The riders cringed and cowered as he verbally whipped them to force their horses across the blue tarp. One young teenager on a green horse was having quite a bit of difficulty even getting his horse near the tarp. The clinician’s assistant rode up behind the boy and smacked his horse on the rump and got her own mount kicked in the process. The clinician barked orders and forced the issue, determined to make something happen, though it appeared that something was to see somebody killed. And that nearly happened. The boy finally got his green horse near the tarp, no small accomplishment in itself, and the horse pawed at the tarp. For a moment his hoof caught, and he panicked. He reared, spun and bolted halfway across the arena and started bucking. The boy fell off, catching a stirrup in the rear cinch. He ended up underneath the animal with the horse stumbling all over him. When he was finally kicked loose all the spectators ran to his aid and an ambulance was called.

And the comment from the loudspeaker? “I told him not to let that horse paw at the tarp.”

Needless to say, the day’s riding was over. As the paramedics determined that the boy was OK, the spectators began packing up their folding chairs and leaving in disgust. I have no idea how many returned for the final day of the clinic, because I could not bear to watch another minute either and did not return.
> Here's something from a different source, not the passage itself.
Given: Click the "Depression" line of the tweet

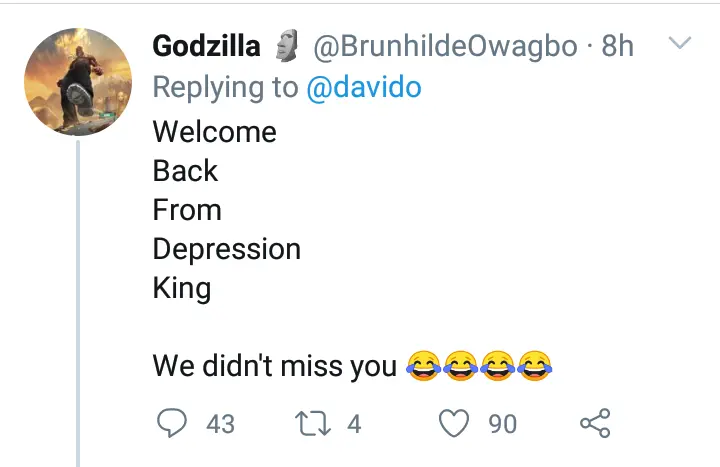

I drove home saddened by seeing someone I had so admired sink to such depths of disregard for life. I have thought about that day many times since then. It has haunted me. I still admire the man as a horseman, only because I have finally come to understand something about people. There is a taint even in the saint, a seed of saintliness even in the satanic, and sometimes the good can get downright ugly. In the end we all suffer the frailties of the human condition.